31. Dello stesso, al medesimo (Modena, 3 Ottobre 1642)
E’ arrivato il sig. Conte Raimondo, con molto gusto di Sua Altezza, e mio infinito; ed attendo di servirlo e goderlo .
32. Dello stesso, al medesimo (Modena, 20 e 21 Ottobre 1642)
Con sommo gusto ha Sua Altezza ricevuto l’avviso della grazia che Sua Maestà gli fa in concedergli un mille fanti, che sono stati fatti prigionieri all’inimico. Preme però a Sua Altezza, che siano subitissimo messi in sicuro, ed incamminati quanto prima a questa volta. Che però, quanto alla forma di farlo, intenderà V. Signoria Illustrissima il parere del Signor Conte Raimondo; e per il medesimo avrà con questa, polizza di dodicimille talleri, che, ai calcoli del medesimo sig. Conte, sopravanzano al bisogno, ec.... Al sig. Conte Raimondo ho mostrato le due lettere del Marchese Pallavicino ec.
33. Di Ottavio Bolognesi, al Conte Raimondo Montecuccoli (Vienna, 21 Ottobre 1642)
Ho sentito con estrema consolazione il salvo arrivo di V. Signoria Illustrissima alla patria, e che con singolarissimo applauso sia stata veduta... Degli uffizj fatti a mio favore, come ho veduto dalla lettera scritta dal sig. Conte Girolamo, e come mi ha scritto ancora l’Illustrissimo sig. Marchese di Guilia, resto a V. Signoria Illustrissima con le dovute eterne obbligazioni... Le lettere inviate per il campo, anderanno a sicuro recapito... Le cose da quella parte stanno con poca speranza di miglioramento: vero è che il nemico nel posto di Seita (?) patisce di viveri... Il sig.

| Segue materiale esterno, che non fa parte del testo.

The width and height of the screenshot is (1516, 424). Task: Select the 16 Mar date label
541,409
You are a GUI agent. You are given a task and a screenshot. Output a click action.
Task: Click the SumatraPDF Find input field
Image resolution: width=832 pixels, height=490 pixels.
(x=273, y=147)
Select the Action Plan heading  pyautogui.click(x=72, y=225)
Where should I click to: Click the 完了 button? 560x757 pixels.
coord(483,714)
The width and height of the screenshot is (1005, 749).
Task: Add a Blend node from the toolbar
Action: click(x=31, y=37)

Conte Magno arrivò qui jeri l’altro, chiamato; e riverisce profondamente V. Signoria Illustrissima. Col suo bell’ingegno ha proposto modo di fare danaro a misura del bisogno: vedremo dove parerà... Jeri l’altro pure in una conversazione nobilissima bevessimo alla salute di V. Signoria Illustrissima, sotto l’invito del sig. Colonnello Gallo, impazzito d’amore verso la di lei persona; e se le raccorda parzialissimo servitore, come Monsieur di Bassampier ... Si sospese poi la liberazione delle patenti sino all’arrivo del sig. Conte di Trautmanstorff , né si sono potute dare che per levate dell’Impero, come si è fatto per servizio di Spagna; ed in effetto la gente di Stiria, mi dicono tutti che vale poco... Un tal Colonnello Lodovico, che senza dubbio da V. Signoria Illustrissima sarà conosciuto, intendo si esibisca di fare buone levate pure nell’Imperio, e dalla parte di Prussia. Serva l’avviso. Si trova qui alla Corte.
34. Del Duca Francesco I, al Bolognesi (Modena, 10 Marzo 1643)

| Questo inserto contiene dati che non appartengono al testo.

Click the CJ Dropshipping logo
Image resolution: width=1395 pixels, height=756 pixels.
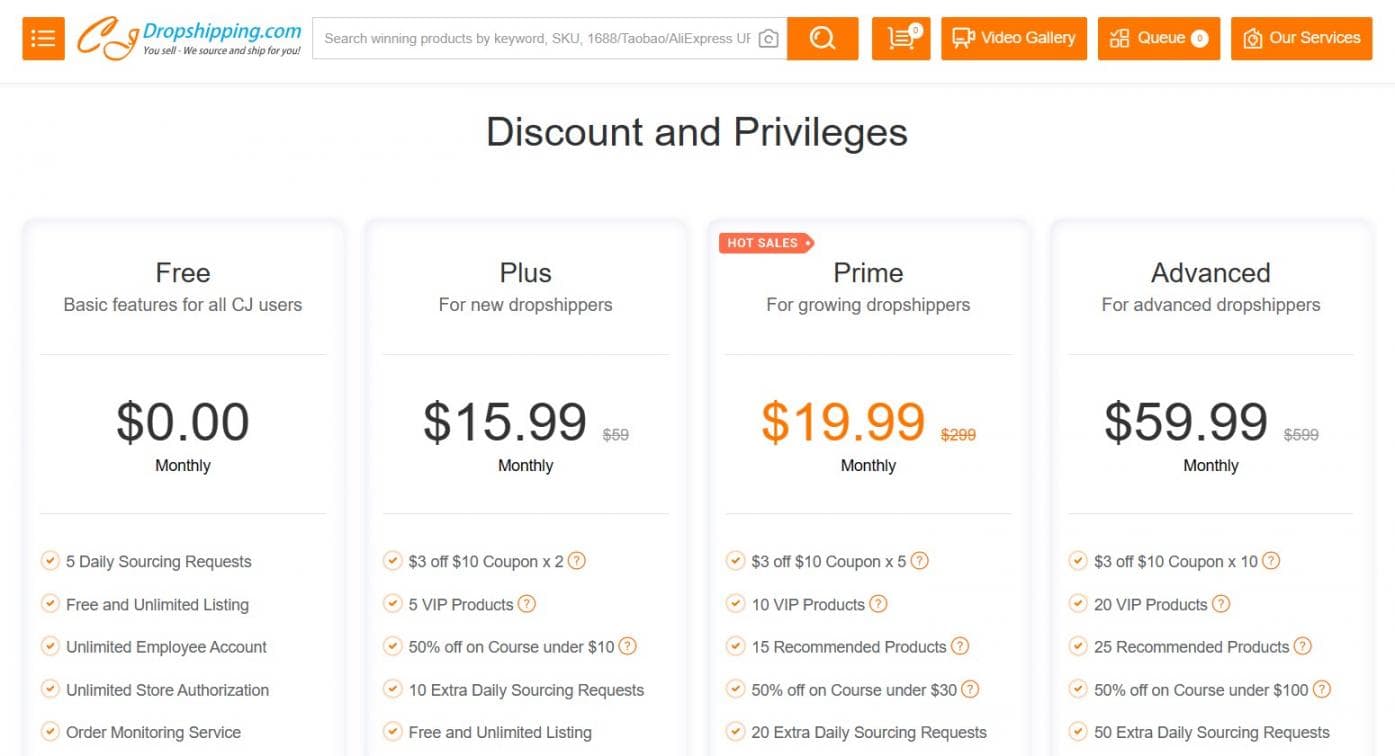(190, 38)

Ci ha chiesto licenza il Conte Raimondo di trasferirsi per alcuni giorni a cotesta Corte, e Noi non abbiamo saputo negargliela. Viene dunque, e porta lettere per Sua Maestà, con le quali la supplichiamo anche a farci grazia di prorogare il tempo della sua dimora presso di noi. Al medesimo abbiamo detto quanto ci occorrerebbe ora di scrivervi ec.
35. Dello stesso, al medesimo (Modena, 24 Aprile 1643)
In questo punto giunge il corriere di Firenze, e abbiamo sentito grandissimo gusto della venuta del Conte Raimondo.
36. Del Conte Francesco Montecuccoli, al medesimo (Modena, 24 Luglio 1643)
Gli ecclesiastici non hanno finora fatta cosa alcuna di considerazione, da qualche scorreria in poi, e non hanno presi alcuni luoghi forti; o se n’hanno occupato qualcheduno, non gli hanno però tenuti: laddove i progressi della Lega sono molto ben noti a tutti; ed ultimamente anche a Nonantola è seguita una fazione fra l’armata sola di Sua Altezza e quella dei signori Barberini (essendo allora tutta la Veneta verso il Finale ritirata), con gran profitto e vantaggio dell’Altezza Sua, che vi si trovò in persona...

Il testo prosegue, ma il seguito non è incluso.